start TEXT BLOCK

I rate highly a book by Scott McCrea titled The Case for Shakespeare: The End of the Authorship Question (2005) and James Shapiro has written a definitive cultural and historical study of the anti-Shakespeare conspiracy theorists, Contested Will: Who Wrote Shakespeare? (2010). These should have been sufficient to demonstrate to Winkler that the denialists are a historically recent phenomenon, dating from the mid-nineteenth century, and that their fantasies are historically bounded. The notion that a commoner lacking a university education could have written the greatest literary works in the language offended the Victorian sense of propriety and order; hence the search for an alternative author (in the first instance, it was surmised to be Francis Bacon) took root. In around 170 years of this endeavour, not a single piece of documentary evidence has connected any of the supposed authorship candidates—of whom the main ones are Bacon, Christopher Marlowe, the Earl of Oxford and the Earl of Derby—to the works of Shakespeare. (I should disclose that Shapiro is a friend, and I’ve gained over many years from his insights and advice concerning Shakespeare.)

Yet it turns out that I was mistaken in thinking that Winkler was guilty of mere inattention and incuriosity. In the storm of social media comment over the past few days, one post stands out. Diana Henderson of MIT, whose scholarly expertise includes Shakespeare, early modern poetry and drama, and gender studies, wrote on Twitter: “[Winkler] contacted me almost a year ago, & although I gave lengthy email replies, doesn’t acknowledge the fact that many of us who are most interested in women writers & know their dramatic as well as poetic works find this fanciful. EW seeking only to find what she wanted.”

In short, Winkler did seek expert advice and she elected to ignore it. She says she also omitted to quote some interlocutors on the “other side,” yet that defence merely compounds the problem with her article. A journalist dealing with a technical issue is duty-bound to check their work against the state of scholarship. In her numerous social media posts, Winkler has “respectfully” pointed out that I am not a literary scholar, and this is true. But on the subjects I write about, I’m confident that my work will withstand the scrutiny of experts, as I’ve made sure to consult them in print and in person. This is a minimal requirement of responsible journalism.

And on the purported Shakespeare authorship question, there is no scholarly debate. There is a fascinating area of inquiry concerning Shakespeare’s collaborations with other dramatists both early and late in his career, but this is far removed from the fantasy that some romantic figure used a jobbing actor from Stratford as a frontman for works of literary genius. There are a mere handful of academics who give this stuff even the time of day, let alone credence, and Winkler has misrepresented the state of scholarship by insinuating that they are one side in a scholarly dispute.

end TEXT BLOCK
start STORED DATA

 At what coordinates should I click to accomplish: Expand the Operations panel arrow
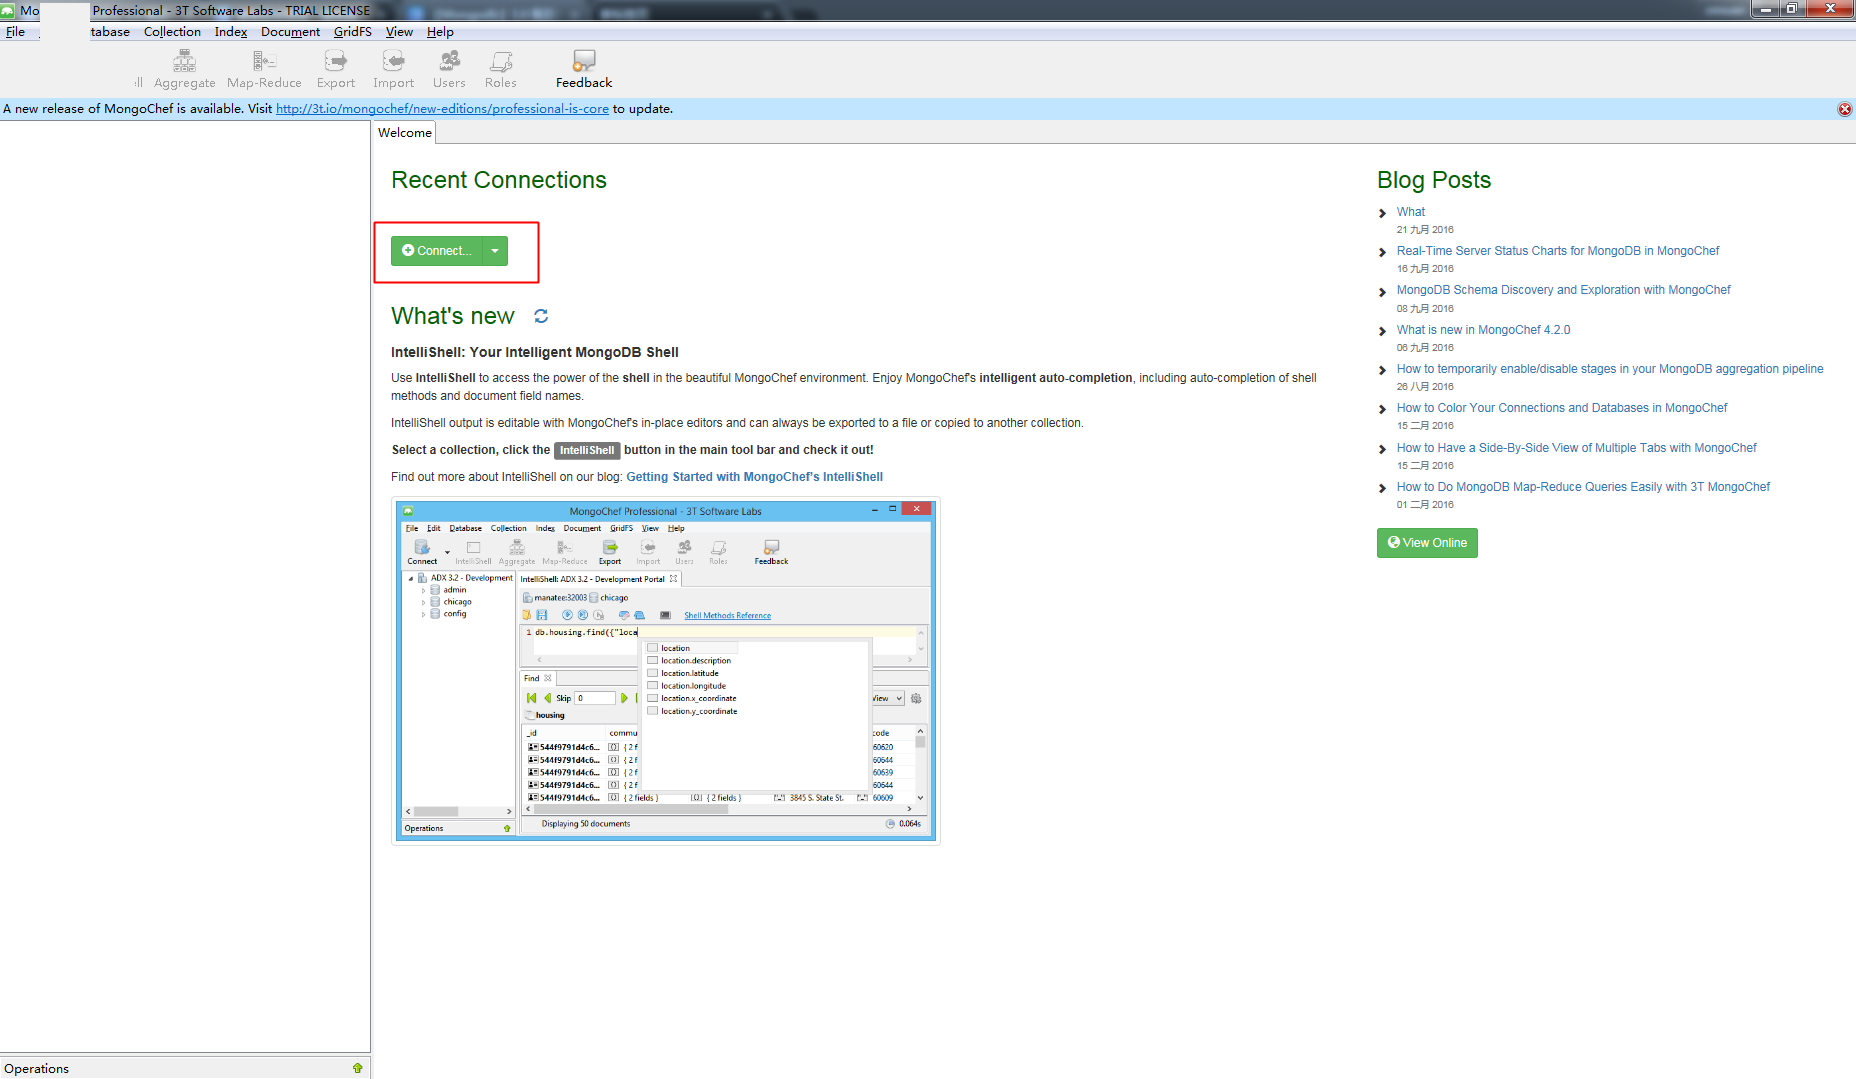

end STORED DATA

▶ INSTRUCTIONS
- a) Using the Shakespeare authorship text, say whether each statement agrees with it, answering yes or no and quoting the words that decide it: (i) the writer dates the anti-Shakespeare theorists to the mid-nineteenth century; (ii) Diana Henderson did not reply to Winkler's emails; (iii) the writer claims to be a literary scholar.
- b) Carry on the Shakespeare authorship text from the point where it stops.
The material is not needed here.

▶ ANSWERS FOR THIS EXERCISE
- a)
(i) Yes: "dating from the mid-nineteenth century"
(ii) No: "although I gave lengthy email replies"
(iii) No: "I am not a literary scholar, and this is true"

- b)
To give an analogy: scholars of linguistics vigorously dispute whether language is the realisation of an innate human faculty or whether it is an outcome of general-purpose learning mechanisms. I’ve written a non-technical book on language, which refers in passing to this question. I have a lot of sympathy for the first of those positions (which is associated especially with Noam Chomsky and Steven Pinker) but it’s far from universally held and the results of research programmes into it have been limited. That’s a real debate. The purported Shakespeare authorship question, by contrast, is more like the issue of climate change: there are a tiny number of fringe figures in academia ranged against the overwhelming scholarly consensus, and it’s irresponsible for any journalist to depict it otherwise.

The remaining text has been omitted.